Cally at 16:33 on 28 June 2006  Report this post
Very much WIP on a novel

Account Closed at 17:27 on 28 June 2006  Report this post
Hi Cally,

I really enjoyed this - didn't know whether to laugh or cry!

good first paragraph and so true. Captured my interest and made me wonder what was going to happen.

the dire descriptions of life in the Rocket were excellent,i thought. Very gritty and took the reader there. And you prevent it from being too depressing by the ongoing black humour of 'Mammy' wanting to get on tv in such circumstances.

liked 'subbuteo-sized shoppers'.

liked the image of elastic bands catapulting blood around her body.

Thought you pulled off the Geordie accent perfectly, although it wasn't quite as strong at the beginning, you seemed to become more confident with it as you went along.
I thought "my guts..." sounded out of place - in the same paragraph you have 'me da died' - reading through, the accent seems to waver slightly from standard english to very broad Geordie.

This is a small nit-pick though. I thought your showed great skill in making the obscentites and regional accent sound natural - no mean feat when you're actally writing it.

Sammy


Luisa at 18:39 on 29 June 2006  Report this post
I agree with everything Sammy said! You have a great voice and a confident, involving writing style. The beginning drew me right in, though I think you could cut it just a tiny bit to make it stronger. (I'm not sure if the serial killer part followed all that clearly from the very first idea?)

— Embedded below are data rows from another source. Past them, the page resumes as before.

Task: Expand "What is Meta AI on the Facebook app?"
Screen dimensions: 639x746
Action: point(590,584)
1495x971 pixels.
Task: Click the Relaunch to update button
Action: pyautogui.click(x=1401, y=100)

I loved the dialogue and you had just the right amount of description throughout. This is a great start and definitely makes me want to read on.

Luisa

JASE1985 at 20:48 on 30 June 2006  Report this post
Fantastic! I want to keep on reading. Brilliant voice, lovely writing style.

Look forward to reading more.

Jason

Becca at 15:33 on 13 July 2006  Report this post
Hi Cally,
this is a strong raw story with an underlay of dark humour. I thought the descriptions realistic and not over laboured. 'I mistook the poor bastard for a bag of rubbish...' sets the tone instantly and you keep it going throughout. I liked 'subbuteo-sized' too, - you get a sense of the height really well.
I was a bit confused by Leanne's 'house', - isn't she in another flat in The Rocket?, it might be that they are called 'houses', but if you don't know that as a reader...?

I don't think the idea at the beginning really did relate to the storyline very strongly, it feels a bit separate and as if it's there just to get the story off the ground. I don't think you actually need it anyway because the writing is very strong. The ending as well, -- what do you feel about it? It seems a bit unrounded and abrupt, it might be that the real ending is the confession about wanting to see the body because of the chance of being on TV. Maybe they need to get down there and then what would happen? It's not a particularly long story and so you could expand it.
A couple of typos for you were:
'... to remind me of...' you don't need the 'of' here.
'...dogs arse' --> dog's
'...key the chain slide..' extra 'the'
Becca.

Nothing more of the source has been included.